Спокойные времена
Шрифт:
Сотрудник Н. защитил докторскую, официальная часть закончилась неожиданно рано; между защитой и ужином («Коллега Марта, надеюсь, почтит меня и останется?»), который устраивался в маленьком кафе, был перерыв в добрых полчаса; воспользовавшись этим, Марта позвонила домой. Позвонила, хотя и знала, что не ответят: Эма получила рубль и помчалась в кино (вытянулась, уже пропускают), тетя Аля заявила, что намерена уйти от них («Я тоже человек, пенсию получаю»), и вдруг нарумянила щеки (и у нее весна) и сообщила, что уезжает на два дня в Паневежис к «сердечному другу» (она мечтала выйти замуж за какого-то старичка, который еще вовсю чинил часы), а сам Ауримас… Он снова предупредил, что вернется попозже, так как приехал переводчик из Москвы и он задержится с ним в гостинице или где-нибудь в кафе; возможно,
С кем? Это ей, Марте…
Все равно, разумеется, тем более что ей ни к чему это общение с переводчиком: небось, как всегда, скука; она и в дом пригласить его не может — у них на кафедре защита. И хотя присутствовать на банкете необязательно, все же это принято.

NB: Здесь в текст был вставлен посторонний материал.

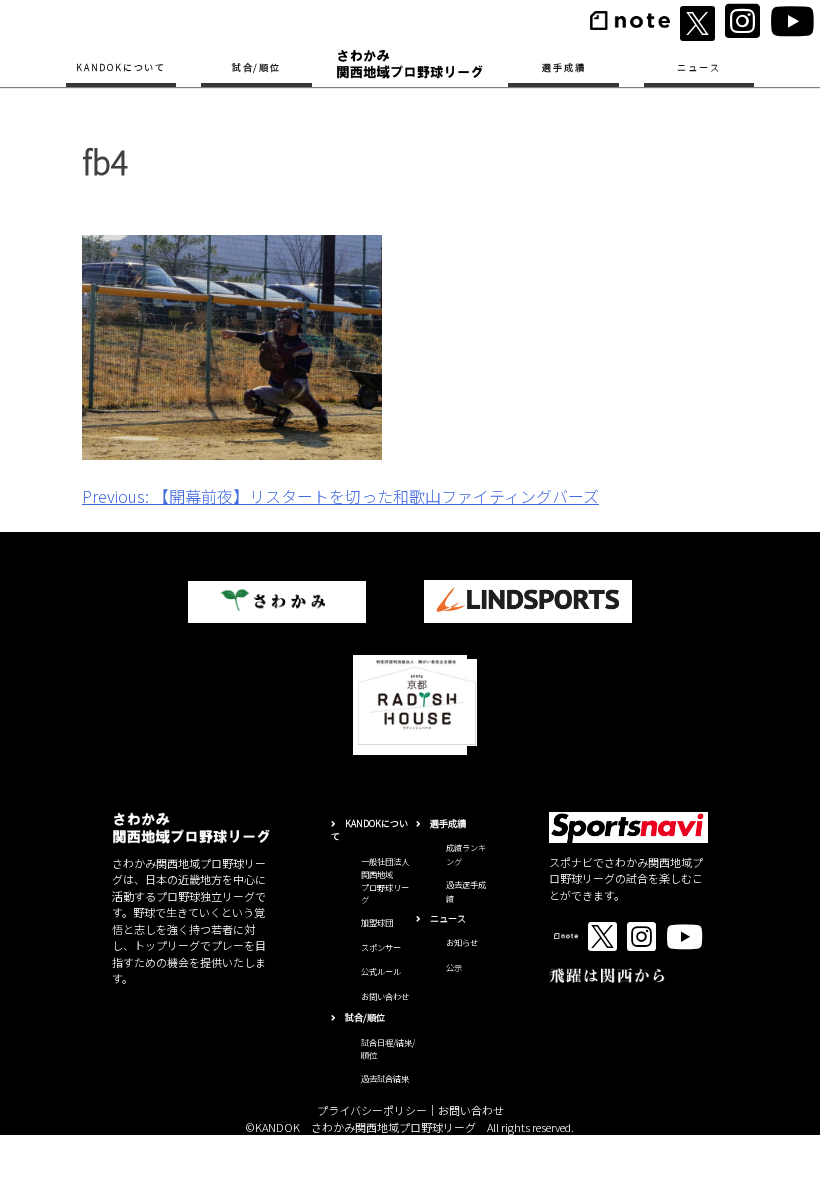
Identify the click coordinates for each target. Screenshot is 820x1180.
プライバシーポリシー (372, 1110)
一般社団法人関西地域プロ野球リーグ (385, 880)
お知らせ (462, 942)
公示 (454, 967)
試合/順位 (256, 67)
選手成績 (563, 67)
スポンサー (381, 947)
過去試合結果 (385, 1078)
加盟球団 (377, 922)
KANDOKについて (121, 67)
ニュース (698, 67)
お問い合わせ (385, 996)
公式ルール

Она с минуту послушала длинные гудки, потом, все так же держа трубку в руке, зачем-то посмотрела по сторонам; будто на что-то еще надеялась, нажала на рычаг и снова набрала помер; опять не ответили; Марта положила трубку, вздохнула и, чуть отойдя в сторонку, вынула пудреницу и осторожно, точно боясь забрызгаться, несколько раз махнула пуховкой по щекам.
В это время появилась доцент И., плоская, похожая на веник, в очках; преподавала она основы педагогики.
«Ты еще здесь! — накинулась она на Марту, та едва успела бросить пудреницу в сумку. — Тебя ждут…»
«Меня? Кто?»
«Увидишь. Посажу рядышком».
Да, это был Ализас; полная неожиданность, но тем более приятная; он явился прямиком на банкет, «напомнить уважаемому доктору Н., что все мы, увы, не вечны».
«Как прикажете понимать сии слова?»
«В прямом их смысле… — ответил он, глядя на Марту своим особенным, подбадривающим самого себя взглядом и при этом осторожно подкладывая ей на тарелку какую-то рыбу. — Наш почтенный виновник торжества смертен, как и все прочие обитатели нашей грешной земли. Я, видите ли, тружусь в архиве…»
«Научная работа?»
«Всякая… На сей раз мне поручено узнать, какие рукописи или письма уважаемый доктор Н. мог бы без ущерба для себя и своей работы передать отделу рукописей нашего архива, где я, ваш непослушный ученик, имею честь более или менее плодотворно трудиться…»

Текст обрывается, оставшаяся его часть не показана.